==== Document text ====
Space station takes shape
UND Aerospace Engineer Pablo de León installing final modules of his NASA-funded inflatable lunar/Mars habitat
On several grassy acres near I-29 owned by the UND Aerospace Foundation, aerospace engineer and UND Aerospace faculty member Pablo de León leads a student team that’s assembled a series of “space” modules meant to simulate the closed environment of a planetary station. In this case, Mars.
It’s all part of an ongoing research project—the only one like in the nation—funded by the National Aeronautics and Space Administration (NASA) as part of its ambitious long-term plan to establish a human colony on Mars.
This UND-based project—the Inflatable Lunar-Mars Habitat, or ILMH—has been built and worked on by students. The heavy-duty fabricating and welding of all aluminum infrastructure has been done locally by Grand Forks Welding, which delivered the final plastic-sheeting wrapped unit to the ILMH in June.
“There are now a total of five modules, configured like an actual Mars base—a living module; an extra-vehicular activity (EVA) and maintenance module; a plant production module; an exercise and human performance module; and a geology module,” said de León, who besides his faculty appointment is director of the UND Human Spaceflight Laboratory in the John D. Odegard College of Aerospace Sciences. There, he and his team work on designing and building the planetary exploration suits essential to survival in the thin atmosphere of Mars, which is 96 percent carbon dioxide.
==== Supplied data ====
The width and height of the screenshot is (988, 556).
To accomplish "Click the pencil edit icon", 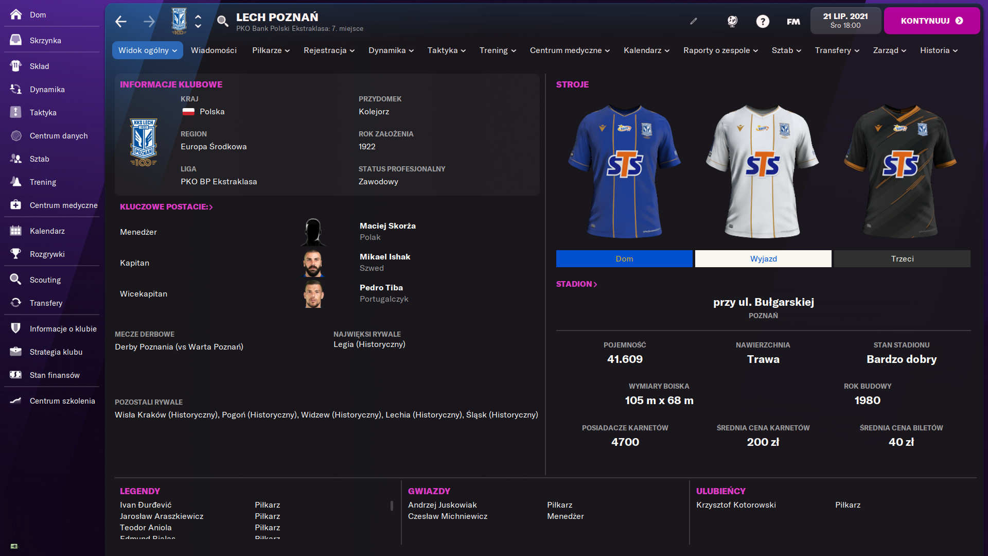I will click(x=694, y=21).
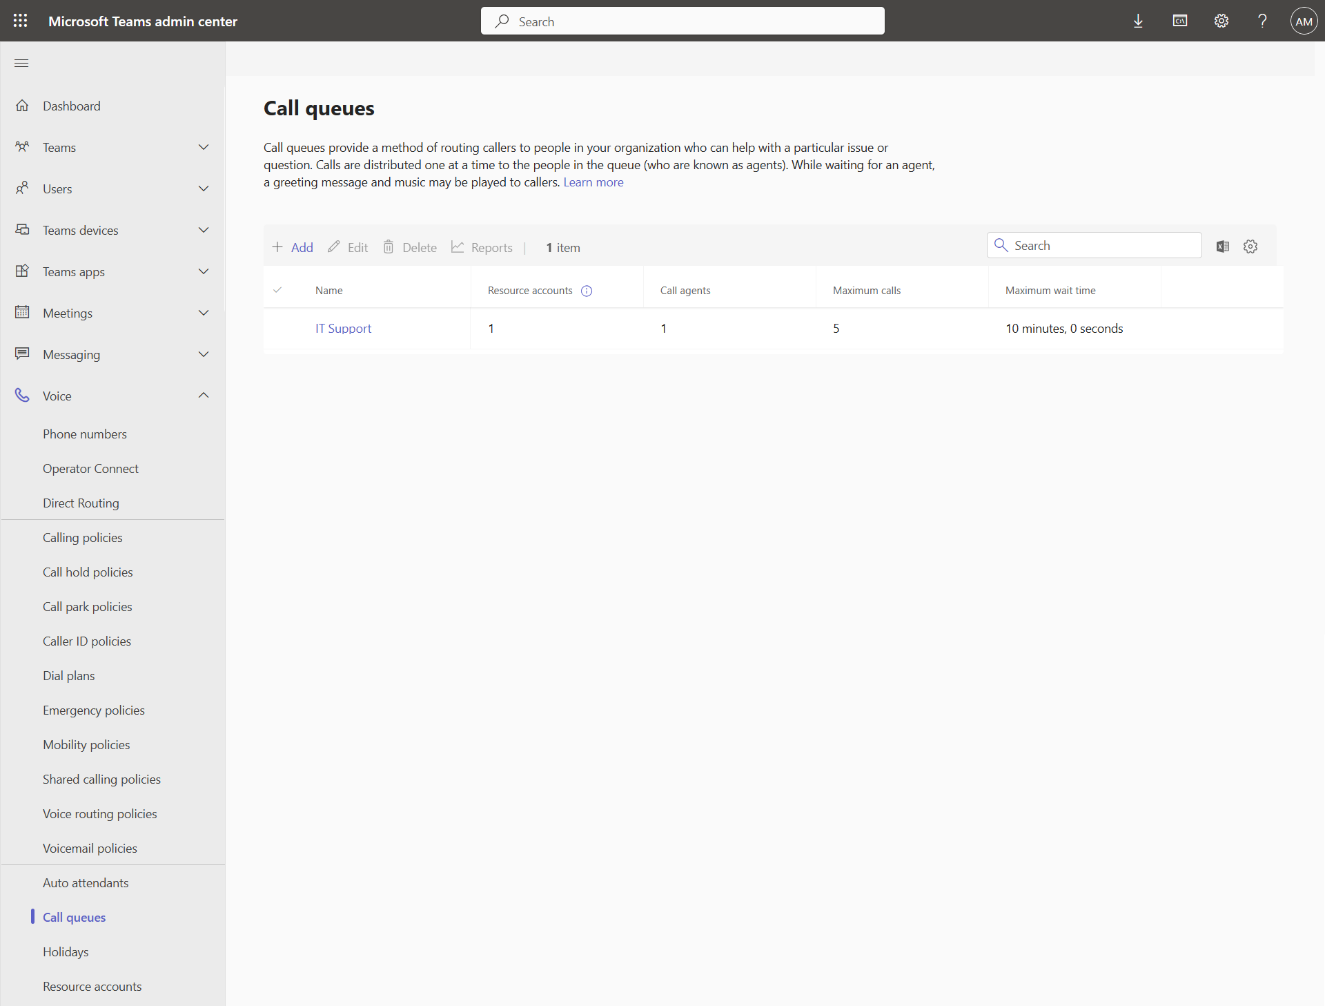Image resolution: width=1325 pixels, height=1006 pixels.
Task: Click the downloads arrow icon in header
Action: (1138, 21)

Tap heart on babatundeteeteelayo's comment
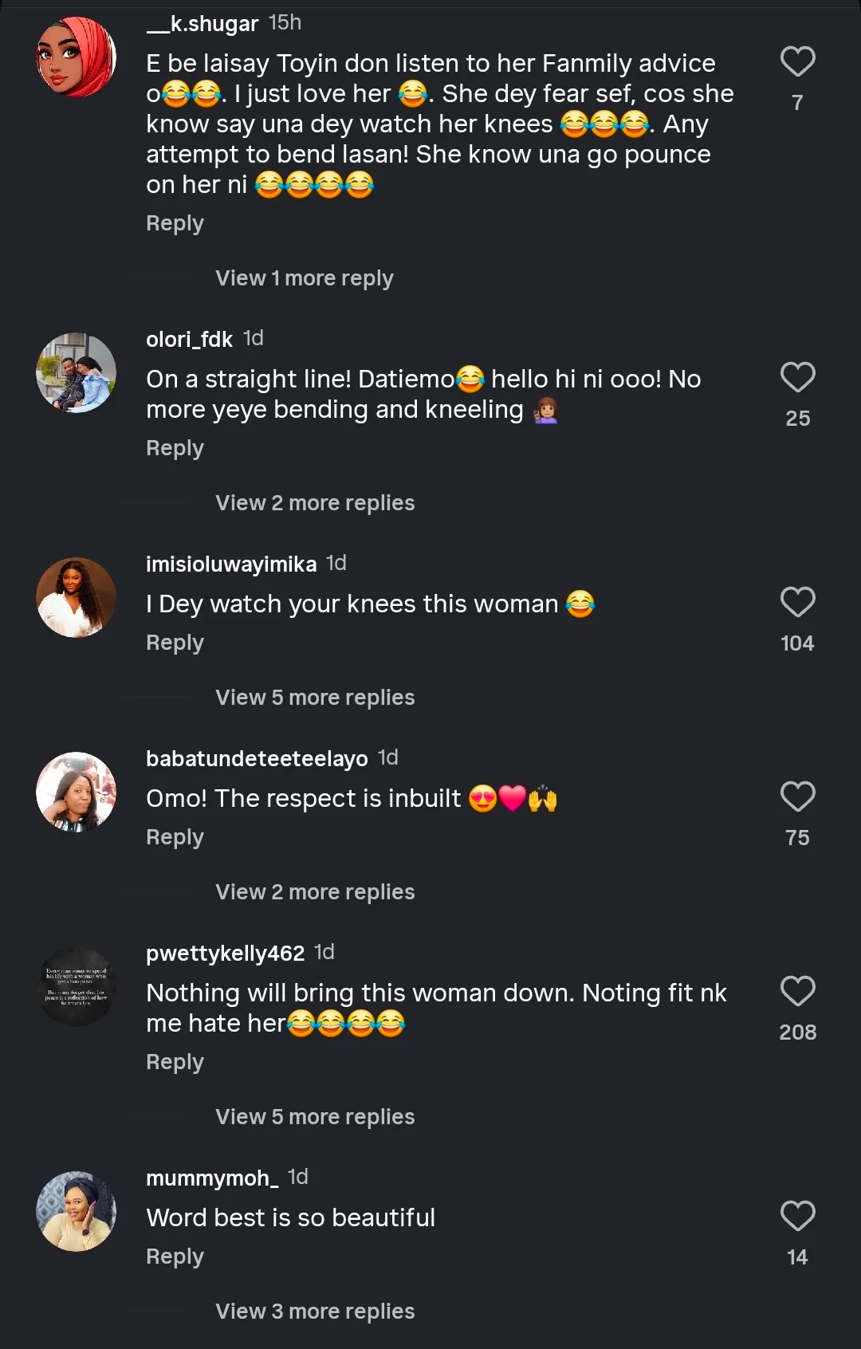pyautogui.click(x=797, y=797)
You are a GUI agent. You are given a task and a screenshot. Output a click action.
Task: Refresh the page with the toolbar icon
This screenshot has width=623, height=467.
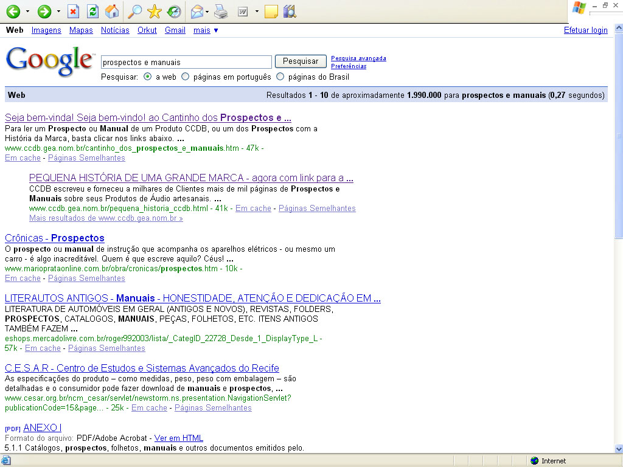(92, 11)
====
Resume the inflatable Mars habitat article from its last sentence.

- _Reply to the task_:
Additionally, two vehicles—also designed and built by UND Space Studies students—a crewed four-wheel electric powered rover and a four-wheel drive electric powered robotic rover.
How it all works
De León explains how this system works as follows:
- The core of this five unit project is the living module, where crew will spend a good portion of their time.
- The EVA and maintenance module is the workshop where the crew will perform both routine and emergency repairs and maintenance on suits, modules, rovers and other equipment.
- The plant production module is all about feeding the crew—of course, this means a plant-based diet. No room for meat animals.
“The plant production module will house trays of plants under LED lights specially designed by NASA,” noted de León—who said the Space Studies graduate degree program always has far more applicants than the program can accept.
“We will grow the plants under different conditions, and they will be temperature controlled over North Dakota’s winter,” he said. “Sensors with computers will record data related to plant progress, the pH of soil, humidity. They plants will then be harvested, cleaned and taken to habitat to be cooked and eaten.”
- The exercise and human performance module will house special exercise machines with systems that will feed information to NASA; the agency will be able to perform real-time monitoring of the health status of persons in the module.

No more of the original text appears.